Warren Smith sent to me a link to a short essay by Noah Smith entitled “A Wealth Tax Looks Like It Can Make a Country Richer.”  But the title is misleading.  If the substance of the essay is correct – and that substance is quite plausible – what ‘makes a country richer’ is not a wealth tax but the elimination (or reduction) of taxes on capital gains.

Noah Smith reports on research from 2013 by Daphne Chen, Fatih Guvenen, Gueorgui Kambourov, and Burhanettin Kuruscu.  These researchers find that under plausible real-world circumstances, if government replaces taxes on capital gains with taxes on wealth, the economy becomes more efficient than it would be under a continuation of a regime in which taxes continue to fall heavily on capital gains.

No doubt.  But, again, what make the country richer here is not the wealth tax per se; rather, what makes the country richer is the elimination or reduction of taxes on the wealth-producing activity of investing.  Or to criticize the title (“Efficiency Gains from Wealth Taxation”) of the paper on which Noah Smith reports, the source of the efficiency gains is the elimination or reduction of taxes on capital gains; it’s not the wealth tax per se.

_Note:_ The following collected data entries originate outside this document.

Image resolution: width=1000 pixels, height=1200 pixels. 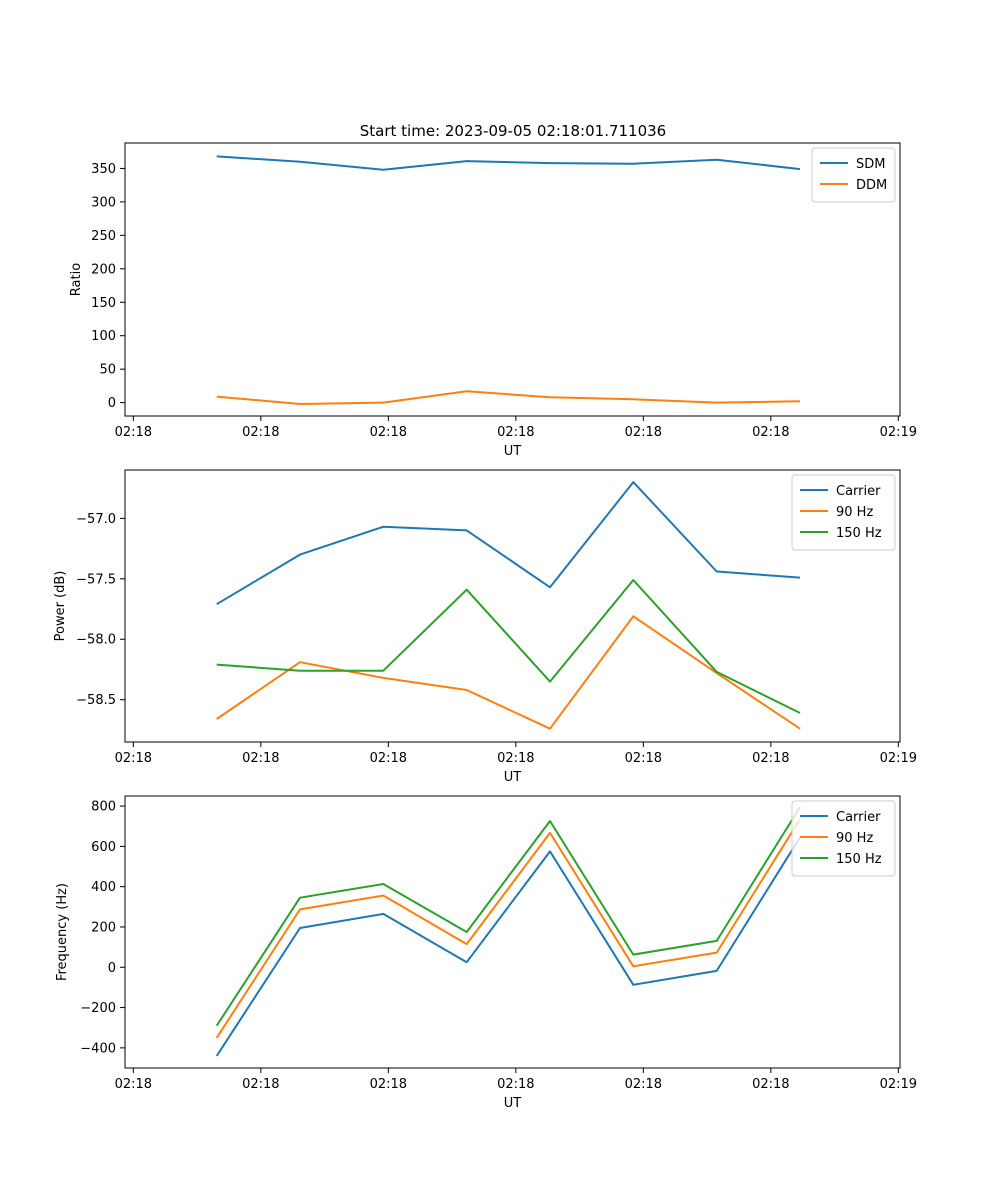 I want to click on legend-label-sdm: SDM, so click(x=870, y=164).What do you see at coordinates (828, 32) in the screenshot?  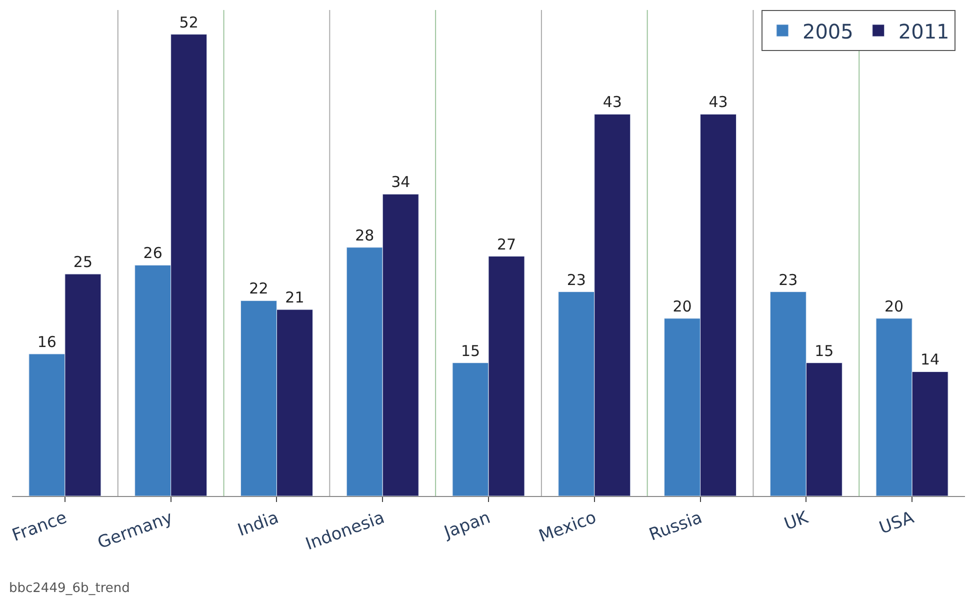 I see `legend-label: 2005` at bounding box center [828, 32].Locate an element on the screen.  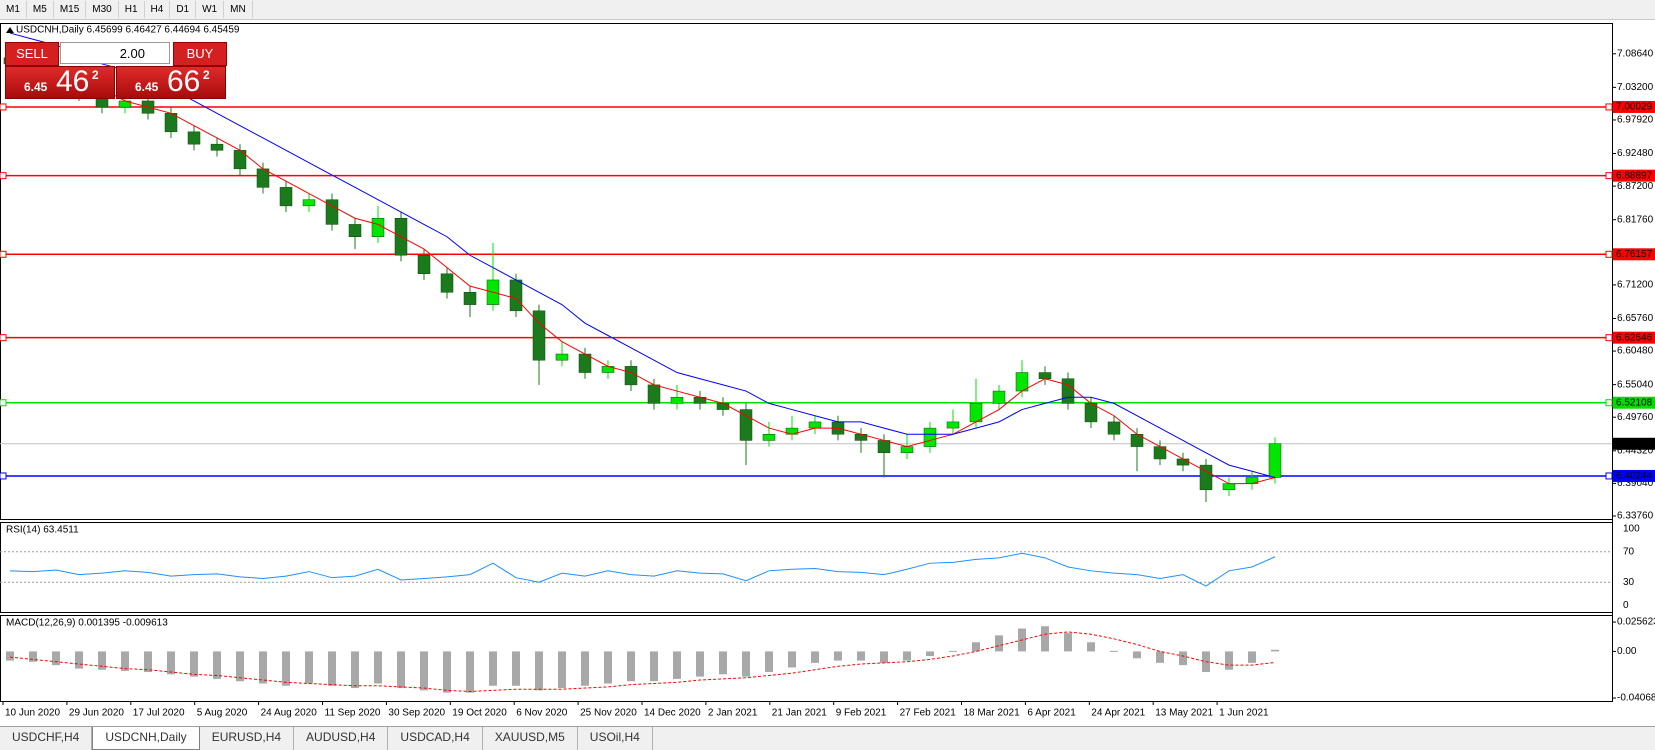
chart-tab: EURUSD,H4 is located at coordinates (248, 738).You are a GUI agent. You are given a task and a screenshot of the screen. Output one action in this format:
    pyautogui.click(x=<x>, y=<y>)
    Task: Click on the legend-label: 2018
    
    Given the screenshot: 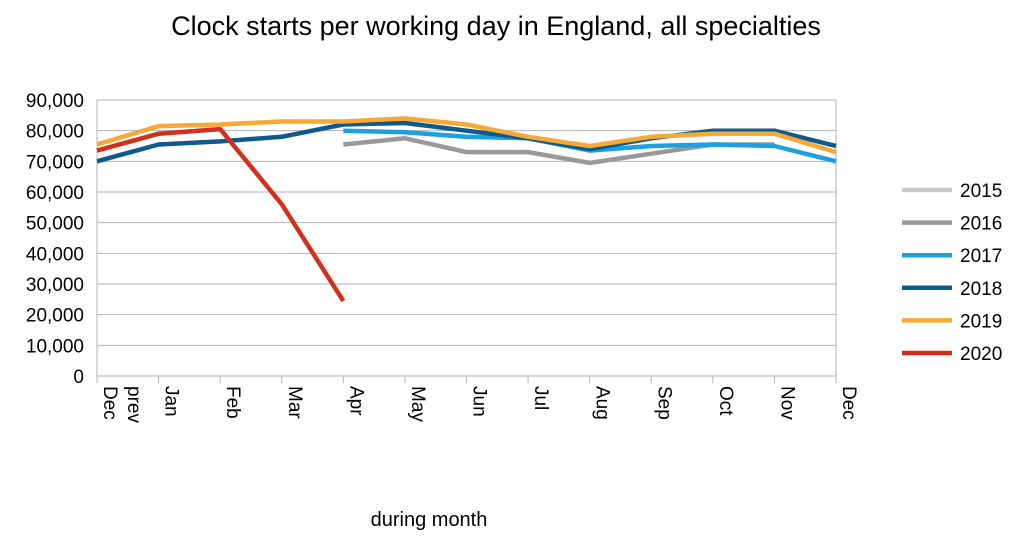 What is the action you would take?
    pyautogui.click(x=981, y=290)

Even the most uncompromising and vigorous opponent of taxation understands that some taxes are less economically harmful than are other taxes, and that – given the reality that governments will tax – it is helpful to distinguish less-harmful methods of taxation from more-harmful ones.  I’ve not read the 2013 paper linked to above.  Yet judging from Noah Smith’s summary of it, from its abstract, and from what I know of economics, its thesis is sensible: taxing wealth might – only might – be less economically destructive than is taxing the gains from successful investing and, therefore, revenue-neutral increases in taxes on wealth and decreases in taxes on capital gains might indeed result in less wealth destruction over time.

For the record, I do not here endorse a tax on wealth (although I do endorse the elimination of taxes on capital gains).